Wednesday, August 6, 2014

Traditional Grading Is Objective, and Other Myths

Tim Westerberg, as heard at the School Administrators of Iowa Conference August 2014

Only 31% of 2011 ACT tested students meet all four benchmarks of success in college.

89% of high school instructors claim their students are college-ready; 26% of college instructors claim their students arrived in a state of college-readiness.
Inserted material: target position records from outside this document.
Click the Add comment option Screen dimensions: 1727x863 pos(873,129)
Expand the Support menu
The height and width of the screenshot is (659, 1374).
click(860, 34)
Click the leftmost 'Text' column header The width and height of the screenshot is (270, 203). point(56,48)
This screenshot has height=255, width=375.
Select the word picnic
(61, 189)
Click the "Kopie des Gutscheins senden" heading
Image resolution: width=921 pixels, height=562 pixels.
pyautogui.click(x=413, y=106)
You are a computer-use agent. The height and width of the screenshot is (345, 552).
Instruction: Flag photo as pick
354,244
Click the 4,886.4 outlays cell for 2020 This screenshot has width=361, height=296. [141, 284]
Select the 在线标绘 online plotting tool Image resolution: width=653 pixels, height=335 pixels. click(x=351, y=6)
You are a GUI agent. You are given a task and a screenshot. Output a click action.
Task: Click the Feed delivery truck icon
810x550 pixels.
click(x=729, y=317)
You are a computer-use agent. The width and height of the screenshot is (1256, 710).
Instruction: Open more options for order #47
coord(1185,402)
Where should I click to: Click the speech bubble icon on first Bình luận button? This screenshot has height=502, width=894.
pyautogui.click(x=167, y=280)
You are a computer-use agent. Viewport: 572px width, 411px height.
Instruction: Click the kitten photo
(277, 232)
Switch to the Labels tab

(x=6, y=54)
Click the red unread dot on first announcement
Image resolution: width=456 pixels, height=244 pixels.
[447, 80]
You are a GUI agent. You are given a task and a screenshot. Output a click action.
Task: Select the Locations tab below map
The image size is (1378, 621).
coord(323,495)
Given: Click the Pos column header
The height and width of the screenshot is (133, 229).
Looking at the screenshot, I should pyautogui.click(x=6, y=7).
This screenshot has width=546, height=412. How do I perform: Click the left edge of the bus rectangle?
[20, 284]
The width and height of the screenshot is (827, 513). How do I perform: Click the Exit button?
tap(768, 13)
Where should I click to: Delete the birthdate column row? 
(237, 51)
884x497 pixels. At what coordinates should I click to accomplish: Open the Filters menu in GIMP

Highly questionable grading practices:
  1. The practice of giving zeroes (in the 100 point system) for work not turned in. (At N-K, we are implementing W.I.N. time as one method to ensure students complete and submit all assigned work; we are also implementing a re-do/re-take policy that allows students to re-assess for a better grade.)
  2. The practice of giving extra credit.
    1. This is typically used to mitigate the negative effect of incomplete work or low grades on regularly assigned work.
  3. The practice of combining academic understanding with citizenship and work habits.
    1. Doing so destroys the validity of the assessments/assignments
  4. The practice of averaging.
    1. By definition, this means the combining of unlike elements.  In N-K's new system that eliminates the averaging of two quarter grades and a semester test grade, if a teacher continues averaging grades at the classroom level this produces equally inaccurate measures of learning and mastery.
  5. The "Semester Killer".
  6. Homework policies that discourage the completion of late/missing work.
    1. This happens when a student earns a zero for late/missing work, and life moves on.
    2. Instead, if all work that teachers assign was important enough to assign, then it's important for all students to do it.  Therefore, when a student does NOT turn in work, there must be an immediate response (which is one of the main goals of N-K's W.I.N. time)
Our current system of grading is definitely NOT objective, due to the varying practices from teacher to teacher.